Baru-baru ini, telah diusulkan untuk memasukkan pengukuran biomarker yang paling penting dalam studi proses sosial-ekonomi, yang secara tradisional dilakukan berdasarkan survei populasi dan analisis data demografi, ekonomi dan statistik lainnya yang relevan. Secara khusus, untuk mengidentifikasi hubungan antara status sosial-ekonomi, kesehatan masyarakat dan tingkat perawatan kesehatan, disarankan untuk memasukkan dalam program penelitian sosial-ekonomi massal: 1) kolesterol total, 2) HDL, 3) hemoglobin terglikosilasi, 4) protein C-reaktif dan akhirnya, 5) cystatin C. Tentu saja, hasil pengukuran massa seperti itu tidak hanya akan sangat penting secara ilmiah untuk perumusan keputusan ekonomi dan politik yang optimal, tetapi juga akan sangat penting bagi perusahaan asuransi. itsiny dan pasiennya.

Jadi
Cystatin C serum:
1) GFR penanda endogen paling akurat,
2) disfungsi ginjal dan komplikasi serta mortalitas mid-vaskularnya,
3) penanda awal nefropati diabetik dan perkembangannya,
4) penanda awal preexlampsia,
5) dengan ACS - penanda keparahannya, terutama dalam kasus tanpa elevasi segmen-ST, dan prediktor hasil-hasilnya;
u-Cystatin C: penanda disfungsi tubular dan penyakit interstitial tubular

Indikasi untuk penunjukan pengukuran cystatin C
1. Penapisan rutin disfungsi ginjal dan CVD terkait pada semua orang yang berusia 55 tahun ke atas.

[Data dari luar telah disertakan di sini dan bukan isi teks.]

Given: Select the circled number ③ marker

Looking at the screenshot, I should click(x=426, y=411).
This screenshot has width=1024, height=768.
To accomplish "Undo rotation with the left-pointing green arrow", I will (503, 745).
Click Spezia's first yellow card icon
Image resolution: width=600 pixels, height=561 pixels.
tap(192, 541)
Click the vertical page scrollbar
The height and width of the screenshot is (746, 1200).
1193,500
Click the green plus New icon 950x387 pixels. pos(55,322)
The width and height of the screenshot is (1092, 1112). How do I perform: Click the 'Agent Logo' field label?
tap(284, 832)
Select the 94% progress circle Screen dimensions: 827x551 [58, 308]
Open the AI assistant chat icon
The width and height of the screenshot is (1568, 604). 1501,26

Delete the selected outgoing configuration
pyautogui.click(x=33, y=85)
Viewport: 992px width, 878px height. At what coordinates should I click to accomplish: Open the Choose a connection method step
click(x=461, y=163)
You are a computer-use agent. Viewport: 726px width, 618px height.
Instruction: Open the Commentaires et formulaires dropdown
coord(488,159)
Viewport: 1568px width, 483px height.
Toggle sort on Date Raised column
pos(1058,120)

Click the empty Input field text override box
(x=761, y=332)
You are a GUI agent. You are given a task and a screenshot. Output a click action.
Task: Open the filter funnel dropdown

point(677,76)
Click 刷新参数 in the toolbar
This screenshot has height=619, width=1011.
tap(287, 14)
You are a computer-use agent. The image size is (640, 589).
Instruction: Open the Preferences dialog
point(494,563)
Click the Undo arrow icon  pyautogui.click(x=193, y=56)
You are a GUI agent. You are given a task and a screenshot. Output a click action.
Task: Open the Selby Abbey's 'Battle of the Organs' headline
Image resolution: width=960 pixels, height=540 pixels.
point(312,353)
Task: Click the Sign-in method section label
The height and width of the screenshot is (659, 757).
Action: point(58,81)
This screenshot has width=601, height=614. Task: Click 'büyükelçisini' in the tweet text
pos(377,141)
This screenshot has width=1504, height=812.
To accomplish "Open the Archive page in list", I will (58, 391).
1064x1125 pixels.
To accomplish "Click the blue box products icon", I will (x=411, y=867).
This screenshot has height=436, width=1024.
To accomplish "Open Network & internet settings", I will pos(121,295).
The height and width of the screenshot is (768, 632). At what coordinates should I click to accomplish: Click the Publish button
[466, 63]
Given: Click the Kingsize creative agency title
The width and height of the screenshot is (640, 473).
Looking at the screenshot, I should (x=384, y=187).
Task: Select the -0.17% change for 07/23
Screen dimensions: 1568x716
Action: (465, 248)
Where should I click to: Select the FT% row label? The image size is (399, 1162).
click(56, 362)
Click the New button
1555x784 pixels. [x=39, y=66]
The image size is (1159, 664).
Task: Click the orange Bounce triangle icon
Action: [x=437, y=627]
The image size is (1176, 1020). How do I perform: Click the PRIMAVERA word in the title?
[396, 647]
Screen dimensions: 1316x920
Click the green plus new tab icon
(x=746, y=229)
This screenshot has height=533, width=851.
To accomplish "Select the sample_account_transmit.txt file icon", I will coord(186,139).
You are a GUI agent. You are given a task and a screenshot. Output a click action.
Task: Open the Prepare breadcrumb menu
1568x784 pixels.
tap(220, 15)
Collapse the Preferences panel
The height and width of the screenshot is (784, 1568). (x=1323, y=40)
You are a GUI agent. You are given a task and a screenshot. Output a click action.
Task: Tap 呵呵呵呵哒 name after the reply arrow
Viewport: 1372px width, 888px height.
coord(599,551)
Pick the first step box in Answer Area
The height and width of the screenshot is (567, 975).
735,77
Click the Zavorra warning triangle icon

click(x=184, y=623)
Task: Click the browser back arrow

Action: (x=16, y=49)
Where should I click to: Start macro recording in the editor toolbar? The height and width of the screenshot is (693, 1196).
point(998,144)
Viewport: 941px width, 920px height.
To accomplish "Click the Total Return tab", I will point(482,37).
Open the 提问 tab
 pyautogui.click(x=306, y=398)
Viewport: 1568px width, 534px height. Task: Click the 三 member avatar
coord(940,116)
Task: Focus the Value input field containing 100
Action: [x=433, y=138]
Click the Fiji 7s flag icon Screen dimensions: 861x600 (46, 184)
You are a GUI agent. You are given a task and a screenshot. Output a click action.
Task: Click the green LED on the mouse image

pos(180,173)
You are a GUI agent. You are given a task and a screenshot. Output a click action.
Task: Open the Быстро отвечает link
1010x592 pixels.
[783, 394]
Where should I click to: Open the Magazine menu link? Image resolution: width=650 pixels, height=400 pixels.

2. Diagnosis cepat dan stratifikasi pasien di ONT dan ICU.
3. Penilaian disfungsi ginjal dari setiap etiologi dan stratifikasi keparahannya dengan:
- hipertensi;
- Diabetes dan / atau sindrom metabolik;
- patologi ginjal;
- nefropati diabetik;
- transplantasi ginjal dan hati;
- operasi dengan menggunakan AIC,
- pada pasien anak.
4. Pada kehamilan - untuk menilai risiko pre-eklampsia.
5. Dengan gagal jantung (terutama dalam kombinasi dengan NT-proBNP dan troponin):
- ketika ACS, terutama tanpa meningkatkan segmen-ST dan,
- dengan infark miokard tanpa elevasi segmen ST.